[78] Voir sur la diminution, depuis 1789, de la consommation de la viande par chaque individu, les Recherches de Benoiston de Chasteauneuf, 1821, in-8º, 1re partie, p. 67. Cette diminution relative, qui date de 1789, a toujours été en croissant depuis, et c’est là un fait bien remarquable et digne d’être médité.

[79] Il falloit bien au reste que la consommation de Paris fût très-considérable. J’ai vu dans les registres du Parlement la preuve qu’en 1422 on amenoit même de Savoie des bœufs à Paris (14 juillet 1422). Une ville pour laquelle des approvisionnemens arrivent de si loin est nécessairement très-peuplée. Au reste, il existe d’autres données qui permettent d’établir assez positivement le chiffre de la population parisienne à la fin du XIVe siècle. On peut, si l’on veut, négliger comme trop vague ce que dit Froissart (t. II, p. 259 de l’éd. du Panthéon) à l’occasion du retour de Flandres en 1383, de la partie de cette population capable de porter les armes, mais, comme Paris comptoit en 1328 61,098 feux que M. Géraud dans son Paris sous Philippe le Bel évalue par des calculs très-modérés, peut-être même trop modérés, à 275,000 habitans, comme ce chiffre a dû s’élever pendant le règne de Charles V et les premières années de Charles VI, il semble qu’on ne peut guère évaluer la population de Paris à la fin du XIVe siècle à moins de 3 ou 400,000 habitans. Voir pour plus de détails sur la population de la France au XIVe siècle, le mémoire de M. Dureau de La Malle (Acad. des inscr., T. XIV, 2e p. p. 36); pour Paris l’excellent travail de M. Géraud, p. 465 de Paris sous Philippe le Bel, et pour le XVIe siècle les Relations des ambassadeurs vénitiens.

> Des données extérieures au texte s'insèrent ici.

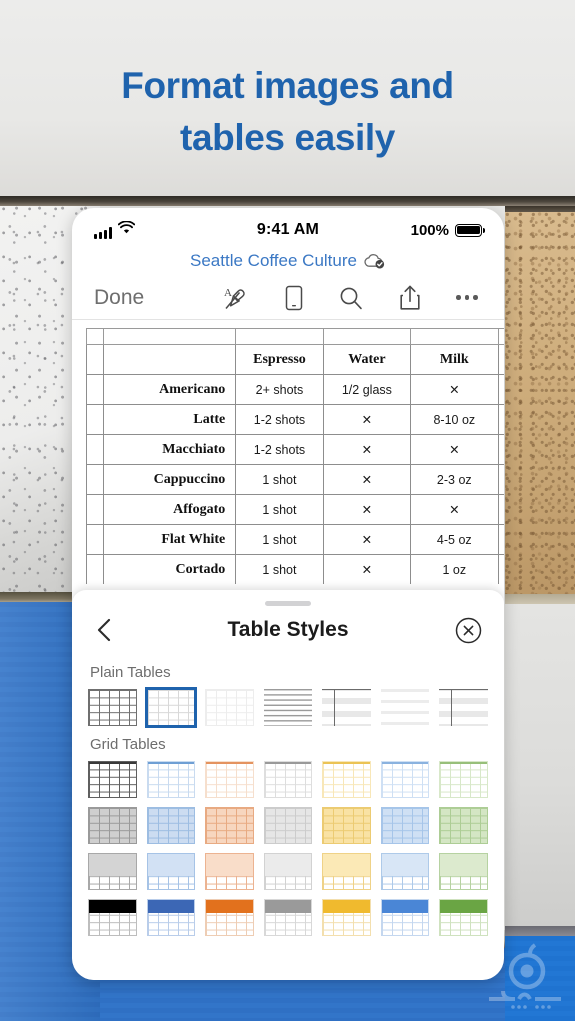 The height and width of the screenshot is (1021, 575). Describe the element at coordinates (405, 872) in the screenshot. I see `style-grid-header-blue2` at that location.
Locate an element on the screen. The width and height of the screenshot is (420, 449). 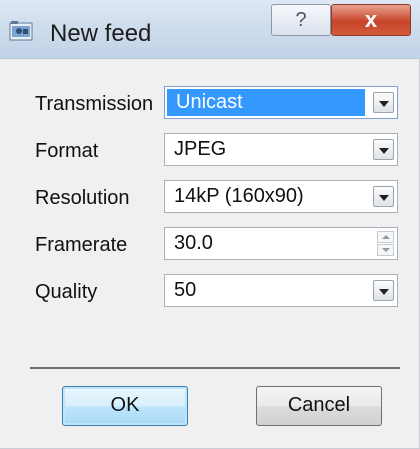
framerate-value: 30.0 is located at coordinates (194, 244).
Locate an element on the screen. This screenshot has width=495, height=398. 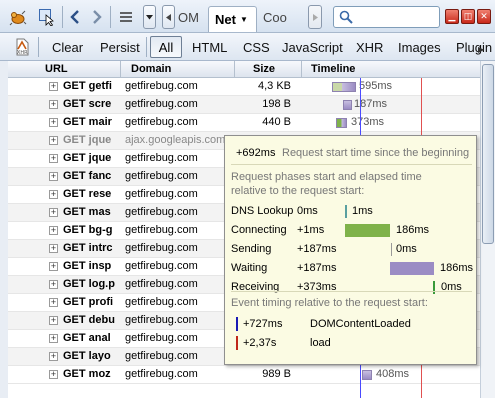
table-row: + GET getfi getfirebug.com 4,3 KB 595ms is located at coordinates (244, 87).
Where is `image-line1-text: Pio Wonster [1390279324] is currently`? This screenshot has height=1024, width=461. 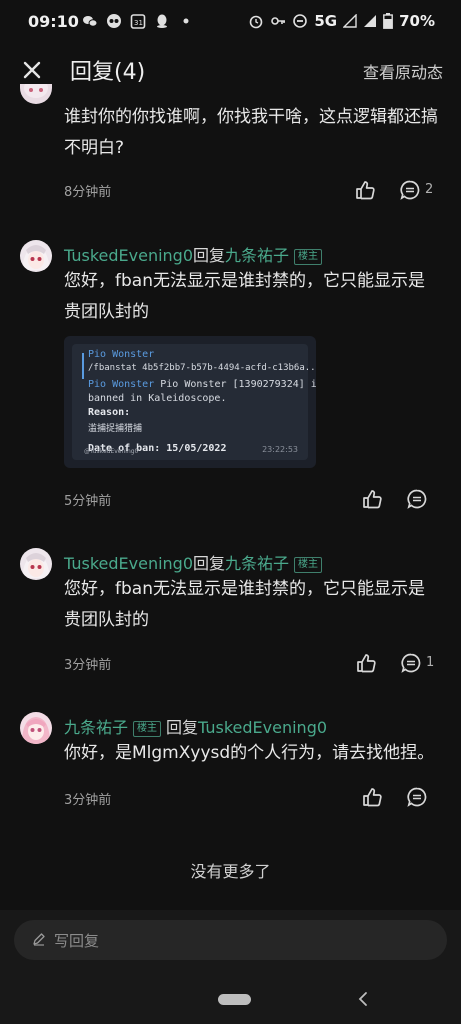
image-line1-text: Pio Wonster [1390279324] is currently is located at coordinates (238, 384).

[80] T. I, p. 7. Ces demandes d’ébatement ou jeux semblent avoir donné lieu à une manière de parler proverbiale que je trouve consignée dans les plaidoieries civiles du Parlement à la date du 27 juin 1392. Acarot dit que s’il s’en mesloit plus, qu’il lui trancheroit la teste, et dit que pour roy ne pour roc il ne lairoit que il ne lui couppast la teste.

[81] L’ordonnance de Charles VI du 10 janvier 1396-7 ne défend la chasse qu’aux non-nobles laboureurs et autres non privilégiés, (les habitans d’un assez grand nombre de villages avoient droit de chasse) et non autorisés par des personnes ayant elles-mêmes droit de chasse. Cette ordonnance reconnoit de la manière la plus formelle le droit de chasse aux bourgeois vivans de leurs possessions et rentes.

[82] Modus, feuillet 101.

[83] Voir l’article sur lui, p. LXIX.

[84] Ed. Vérard, feuillet X V.

[85] Ib., feuillet X IV.

[86] S’il a été aidé par quelque ouvrage antérieur, peut-être seroit-ce par un traité italien, attendu le nom de faucon vilain qu’il donne au lanier, et qui lui étoit encore donné en Italie au XVIIe siècle. Voy. aussi T. II, p. 310, la note sur le vol du faisan par l’épervier.

[87] La chasse à l’oiseau est encore actuellement pratiquée en Syrie. L’émir Beschir, prince des Druses, avoit des oiseaux dressés qui furent pillés en 1840, lorsque les événemens le contraignirent à quitter le pays, et rachetés depuis par M. Catafago, vice-consul d’Autriche à Saïda (près Beyrouth), qui les possède encore aujourd’hui. A Damas, Choudjà’ Eddaouleh et Seïf Eddaouleh, neveux du schah actuel de Perse, retirés en Syrie, chassent aux perdrix avec des sacres (voy. T. II, p. 323). M. Schefer, second drogman du consulat général de Smyrne, a fait avec ces princes une chasse dans laquelle deux sacres prirent en une heure et demie quinze ou vingt perdrix. D’après le récit circonstancié qu’il a bien voulu me faire, ces oiseaux nommés sacres dans le pays, originaires de Tartarie ou du Turkestan, certainement les sacres de nos anciens fauconniers, et par conséquent oiseaux de haut vol (rameurs, selon Huber; voy. T. II, p. 318), sont cependant dressés comme l’étoient autrefois les oiseaux de poing (voiliers, selon Huber); ils partent du poing de leur maître quand le gibier se lève, et se perchent sur les buissons quand la perdrix s’y est remisée, pour la prendre plus facilement dès qu’elle en sort. C’est bien là la manière de l’autour et de l’épervier, mais l’identité d’origine septentrionale et de nom ne permet pas de douter que ces oiseaux ne soient bien nos sacres.